Once the judge has investigated and investigated an event or event, it means that he or she must “solve legal problems” and is obliged to find solutions or answers. This is because in life in society, there are problems of the same life. But the judge, as the person competent to give his answer/judgment, must be able to find the right. Therefore, the previous judge must be able to choose the problem and then formulate the law. Once a judge has determined the law of the event or incident, he or she must resolve the legal issues. Judges are the personification of the judicial institution in making decisions in a case, must not only have intellectual abilities, but also have high morality and integrity, so that they can reflect a sense of justice, ensure legal certainty and bring benefits to society. Judges must base their decision on a case on a variety of considerations that are acceptable to all parties and that do not deviate from existing legislation called legal reasoning. There are many social problems in society. Among the many social problems, we must be able to find or select the legal problem that must then be formulated and solved. It is not easy to choose legal issues from social issues that often overlap with legal issues and are difficult to delineate, such as political issues, moral issues, religious issues, etc. Here, the ability to select legal problems and then formulate them (identification of legal problems) is important.

Legal reasoning is divided into two meanings, namely a broad sense and a narrow sense. In the broadest sense, legal reasoning has to do with the psychological process that the judge follows to arrive at the decision or case he or she is facing.
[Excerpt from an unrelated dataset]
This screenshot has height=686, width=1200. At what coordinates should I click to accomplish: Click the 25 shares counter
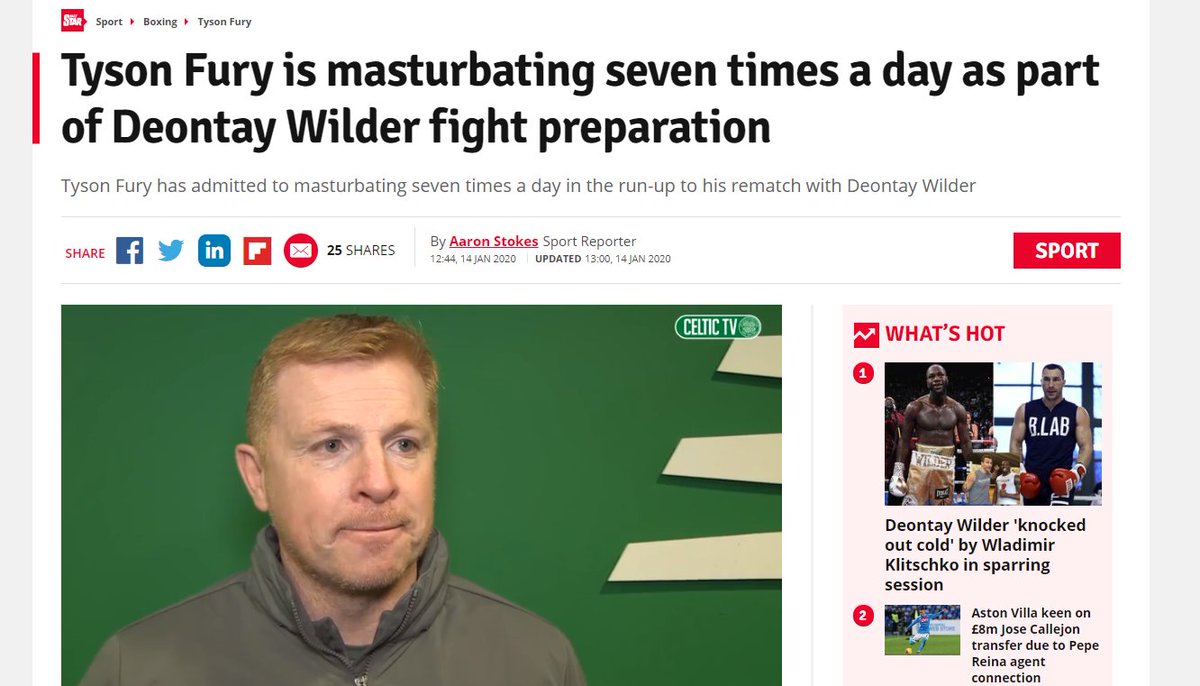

The study of legal reasoning in the broad sense concerns aspects of psychology and aspects of biography. In the meantime, it refers in a narrower sense to the arguments on which a decision is based. This study deals with examining the logic of a decision. It therefore refers to the types of arguments, the relationship between reason (reasoning, alas) and the decision, and the precision of the reasons or considerations that support the decision. Legal reasoning is defined as a search for “reason” about the law or basic research about how a judge decides a legal case. Legal reasoning is part of the court`s decision when deciding a case. A judge`s legal reasoning may be based on philosophical, legal, sociological or theological aspects that reflect the principles of legal certainty, justice and expediency for the parties, and may apply various methods of legal interpretation.

If the case is not heard or if the legal basis is not clear, the judge is still obliged to hear the case. In principle, therefore, the principle of legality should be used as a first guideline for judges to hear the cases they handle. Judges should be careful, systematic and with a correct and good Indonesian in formulating and deciding a case with legal considerations or legal reasons. The considerations are carefully compiled, which means that the legal considerations must be comprehensive, including the facts of events, the legal facts, the formulation of the legal facts, the application of legal norms both in positive law, customary law, jurisprudence and legal theories, as well as others, on the basis of the aspects and methods of interpretation of the law that are used in the compilation of arguments (reasons) or Legal bases in the judge`s decision is appropriate. The same thing was explained by R.G. Soekadijo about logic. The word “logic” as a term means a method or technique created to study the accuracy of thought. To understand logic, one must have a clear understanding of reasoning.

Reasoning is a form of thinking. As with other forms of thought, the simplest is understanding or concept (conceptus, concept), sentence or utterance (proposition, statement) and thought (ratio cinium, reasoning). There is no sentence without understanding (concept) and no reasoning without sentence. To understand thought, the three forms of thought must be understood together. But in its application, Indonesian jurisprudence differs from the jurisprudence of the Anglo-Saxon legal system (common law) in general, because Indonesia adheres to the tradition of rechtsvending, in addition to being bound by the law, a judge also has the freedom to find his own law (rechtsvinding). That Indonesian judges base their decisions on laws and regulations and be free to interpret and interpret the law. Not only are judges institutionally independent, but they are also personally independent, as stipulated in Article 24 of the Fourth Amendment to the 1945 Constitution of the Republic of Indonesia, which provides that judicial power in administering a fair trial shall be exercised independently. As also mentioned in Article 48, paragraph 1, of Law No. 48 of 2009 on the Judiciary, which states: “The State shall guarantee the safety and well-being of judges and constitutional judges in the exercise of the tasks and responsibilities of the administration of the judiciary”. Urbanus Ura Weruin, “Logic, Reasoning and Legal Argumentation,” Journal of the Constitution. Vol. 14.

No 2, June 2017. Golding, Martin P.Legal Reasoning, New York: Alfreda A. Knoff Inc., 1984. Etymologically, the logic comes from the Greek word logikos, which means “to refer to knowledge”, “to refer to language”. The Latin word logos (logia) means word or word. David Stewart and H. Gene Blocker formulate logic as the thought of thought in the book Fundamentals of Philosophy. Patterson formulated logic as “the rules of righteous thought.” Irving M. Copi, in the book Introduction to Logic, formulates logic as “a science that studies the methods and laws used to distinguish correct thinking from false thinking.” While reasoning is the activity of reason to understand the meaning of each term in a sentence, connect one sentence to another sentence and draw conclusions based on those sentences.